PRE-SUMMIT EXCHANGES: U.S. President Barack Obama talks with visiting Chinese Foreign Minister Yang Jiechi at the White House on January 4, two weeks before a planned summit with his Chinese counterpart Hu Jintao (ZHANG JUN)
Since the start of 2011, there have been frequent exchanges between China and the United States. Chinese Foreign Minister Yang Jiechi received a warm welcome from U.S. President Barack Obama when he arrived in Washington, D.C. to pave the way for Chinese President Hu Jintao's coming state visit. Soon after, U.S. Defense Secretary Robert Gates kicked off a visit to China and hold talks with President Hu, marking the restoration of suspended military ties between the two sides.
Sino-U.S. relationship is one of the most important bilateral relationships in the world and will inevitably influence the future development of the world. Hence, the deterioration of the relationship in 2010 worried the international community. With the good start in 2011, though, the global society can enjoy a sigh of relief.
President Hu's state visit will be a significant diplomatic step and should create a solid platform for future development. It comes nearly four decades after the two countries opened the door to diplomatic relations with U.S. President Richard Nixon's visit to China in 1972.
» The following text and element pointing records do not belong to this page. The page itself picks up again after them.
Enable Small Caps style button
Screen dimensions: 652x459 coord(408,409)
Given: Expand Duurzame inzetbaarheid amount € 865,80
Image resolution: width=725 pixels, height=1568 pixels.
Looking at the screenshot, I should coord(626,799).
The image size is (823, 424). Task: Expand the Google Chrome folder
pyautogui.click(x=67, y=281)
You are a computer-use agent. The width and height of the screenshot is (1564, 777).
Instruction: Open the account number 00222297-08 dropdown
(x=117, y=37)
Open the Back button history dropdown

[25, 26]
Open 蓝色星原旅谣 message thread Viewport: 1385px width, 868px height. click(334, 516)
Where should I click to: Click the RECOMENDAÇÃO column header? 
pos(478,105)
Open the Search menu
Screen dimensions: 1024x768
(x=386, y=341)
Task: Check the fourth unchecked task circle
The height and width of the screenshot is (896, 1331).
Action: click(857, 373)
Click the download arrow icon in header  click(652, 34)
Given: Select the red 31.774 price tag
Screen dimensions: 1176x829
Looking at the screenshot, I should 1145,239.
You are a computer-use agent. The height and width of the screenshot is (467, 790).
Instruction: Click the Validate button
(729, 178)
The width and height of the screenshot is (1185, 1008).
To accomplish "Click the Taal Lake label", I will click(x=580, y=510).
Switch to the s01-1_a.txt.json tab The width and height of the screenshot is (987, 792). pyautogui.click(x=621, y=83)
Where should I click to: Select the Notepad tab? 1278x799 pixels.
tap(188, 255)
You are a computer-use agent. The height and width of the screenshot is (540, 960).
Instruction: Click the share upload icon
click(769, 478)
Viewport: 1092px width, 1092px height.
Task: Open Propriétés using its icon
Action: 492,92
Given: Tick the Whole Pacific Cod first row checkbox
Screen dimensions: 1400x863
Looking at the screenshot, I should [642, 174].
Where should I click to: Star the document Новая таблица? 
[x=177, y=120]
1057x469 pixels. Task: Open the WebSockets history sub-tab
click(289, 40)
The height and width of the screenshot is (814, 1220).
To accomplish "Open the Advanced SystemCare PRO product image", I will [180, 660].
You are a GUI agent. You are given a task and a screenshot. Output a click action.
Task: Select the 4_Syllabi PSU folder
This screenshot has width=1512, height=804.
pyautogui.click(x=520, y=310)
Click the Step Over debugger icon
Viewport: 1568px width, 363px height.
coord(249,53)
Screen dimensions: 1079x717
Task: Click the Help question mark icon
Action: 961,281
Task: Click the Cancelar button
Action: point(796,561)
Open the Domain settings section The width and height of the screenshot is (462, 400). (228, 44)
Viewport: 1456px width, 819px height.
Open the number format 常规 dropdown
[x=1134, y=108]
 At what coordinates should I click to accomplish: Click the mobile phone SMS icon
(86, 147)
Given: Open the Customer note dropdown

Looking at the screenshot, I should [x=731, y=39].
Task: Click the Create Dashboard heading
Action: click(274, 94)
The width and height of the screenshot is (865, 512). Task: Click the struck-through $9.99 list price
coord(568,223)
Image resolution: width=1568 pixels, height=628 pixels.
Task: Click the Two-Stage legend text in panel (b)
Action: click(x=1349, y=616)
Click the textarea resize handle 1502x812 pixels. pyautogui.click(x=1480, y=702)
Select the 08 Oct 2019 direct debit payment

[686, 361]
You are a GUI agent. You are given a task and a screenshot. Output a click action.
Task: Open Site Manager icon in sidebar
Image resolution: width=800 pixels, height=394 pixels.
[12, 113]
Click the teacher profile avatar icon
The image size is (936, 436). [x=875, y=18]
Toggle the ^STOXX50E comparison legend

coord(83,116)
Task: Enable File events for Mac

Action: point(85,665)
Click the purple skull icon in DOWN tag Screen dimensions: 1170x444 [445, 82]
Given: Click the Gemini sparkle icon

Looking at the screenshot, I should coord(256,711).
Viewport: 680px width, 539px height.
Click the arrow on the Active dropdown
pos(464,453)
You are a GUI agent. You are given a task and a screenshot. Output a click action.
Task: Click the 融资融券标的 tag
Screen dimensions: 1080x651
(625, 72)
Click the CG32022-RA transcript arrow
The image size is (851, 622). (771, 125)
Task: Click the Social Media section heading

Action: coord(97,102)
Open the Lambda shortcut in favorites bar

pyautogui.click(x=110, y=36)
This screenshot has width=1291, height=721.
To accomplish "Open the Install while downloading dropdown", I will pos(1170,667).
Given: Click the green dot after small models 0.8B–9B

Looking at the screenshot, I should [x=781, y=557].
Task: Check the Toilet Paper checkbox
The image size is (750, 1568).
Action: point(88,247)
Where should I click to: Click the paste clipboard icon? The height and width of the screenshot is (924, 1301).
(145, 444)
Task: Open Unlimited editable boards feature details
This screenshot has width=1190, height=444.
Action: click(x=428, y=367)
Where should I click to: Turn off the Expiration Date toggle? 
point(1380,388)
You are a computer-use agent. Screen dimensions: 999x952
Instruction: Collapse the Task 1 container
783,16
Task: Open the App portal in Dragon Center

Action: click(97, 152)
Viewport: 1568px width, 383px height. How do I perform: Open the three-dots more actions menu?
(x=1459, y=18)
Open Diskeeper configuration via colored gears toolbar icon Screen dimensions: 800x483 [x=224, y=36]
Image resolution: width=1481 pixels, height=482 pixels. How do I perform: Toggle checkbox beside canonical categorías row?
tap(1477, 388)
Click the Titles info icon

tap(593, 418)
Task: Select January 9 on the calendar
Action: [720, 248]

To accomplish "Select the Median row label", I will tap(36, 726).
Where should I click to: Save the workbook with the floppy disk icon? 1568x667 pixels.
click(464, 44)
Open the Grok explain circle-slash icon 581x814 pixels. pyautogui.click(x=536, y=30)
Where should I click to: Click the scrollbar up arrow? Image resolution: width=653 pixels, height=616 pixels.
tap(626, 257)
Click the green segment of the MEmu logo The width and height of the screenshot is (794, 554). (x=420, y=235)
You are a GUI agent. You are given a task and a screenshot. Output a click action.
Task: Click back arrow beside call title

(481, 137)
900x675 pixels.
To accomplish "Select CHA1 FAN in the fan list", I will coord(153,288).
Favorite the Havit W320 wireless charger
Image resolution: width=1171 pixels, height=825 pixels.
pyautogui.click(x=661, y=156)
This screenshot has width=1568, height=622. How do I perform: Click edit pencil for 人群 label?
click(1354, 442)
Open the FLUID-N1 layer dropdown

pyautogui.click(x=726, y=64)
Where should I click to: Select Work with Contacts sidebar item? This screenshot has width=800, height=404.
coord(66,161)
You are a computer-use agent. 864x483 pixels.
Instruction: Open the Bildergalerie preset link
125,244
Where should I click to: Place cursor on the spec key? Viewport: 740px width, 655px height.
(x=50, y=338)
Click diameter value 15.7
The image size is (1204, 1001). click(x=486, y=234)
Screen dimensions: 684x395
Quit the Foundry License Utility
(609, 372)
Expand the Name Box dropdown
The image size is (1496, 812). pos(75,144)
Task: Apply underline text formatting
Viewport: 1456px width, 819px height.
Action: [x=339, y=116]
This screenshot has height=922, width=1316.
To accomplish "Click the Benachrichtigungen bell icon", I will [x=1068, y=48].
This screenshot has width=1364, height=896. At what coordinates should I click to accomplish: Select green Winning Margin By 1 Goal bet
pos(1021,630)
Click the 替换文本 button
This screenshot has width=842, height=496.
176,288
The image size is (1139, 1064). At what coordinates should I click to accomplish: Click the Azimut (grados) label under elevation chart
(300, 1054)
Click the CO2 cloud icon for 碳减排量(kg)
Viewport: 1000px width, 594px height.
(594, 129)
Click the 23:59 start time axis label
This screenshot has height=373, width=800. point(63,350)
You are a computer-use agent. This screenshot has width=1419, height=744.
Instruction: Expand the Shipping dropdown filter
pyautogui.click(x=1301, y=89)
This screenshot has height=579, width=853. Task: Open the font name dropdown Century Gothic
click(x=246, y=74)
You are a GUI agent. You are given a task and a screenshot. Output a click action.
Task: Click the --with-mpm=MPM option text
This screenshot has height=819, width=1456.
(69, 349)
How to define the Sino-U.S. relationship has remained a question concerning the future stability and healthy development of the relationship since the Cold War ended in the early 1990s. And the urgency of finding an answer to the question increased since Obama came into power in 2009.
To the United States, China was a strategic partner during the Bill Clinton era and a strategic competitor during the George W. Bush era. Currently, China is neither an enemy nor a friend to the Obama administration. Essentially, the U.S. Government identifies China as a country "at a crossroads" and one in which it refuses to place a great deal of trust. Washington's China policy has been quite uncertain and frequently adjusted due to the changing influences of different interest groups within the United States.
The two sides must clarify this relationship before endeavoring to develop "positive, comprehensive and cooperative" Sino-U.S. ties. Their ability, or inability, to reach an agreement on this question during President Hu's visit will greatly influence the future of the bilateral relationship. The main focus will be how to increase strategic mutual trust. Given the good signs early this year, there is reason to believe the summit between Hu and Obama will be a milestone in the history of the bilateral relationship.
The two presidents will likely focus on the renminbi exchange rate, trade imbalances, U.S. restrictions of hi-tech exports to China, human rights, religious freedom and China's full market economy status, as well as cultural and educational exchanges. They will also discuss international affairs that concern both, such as the nuclear issues in Iran and North Korea. Both China and the United States are committed to maintaining peace and stability in Northeast Asia and realizing the denuclearization of the Korean Peninsula. On global issues like energy security, climate change, counterterrorism and the development of alternative energy, the two sides also have more points of agreement than differences.
Recently, the United States dispatched three aircraft carriers to East Asia. This shows that hard-liners still insist on showing off America's superior military power. In the meantime, there are also practical politicians in the United States who consider cooperative partnerships the key to the world's peaceful development.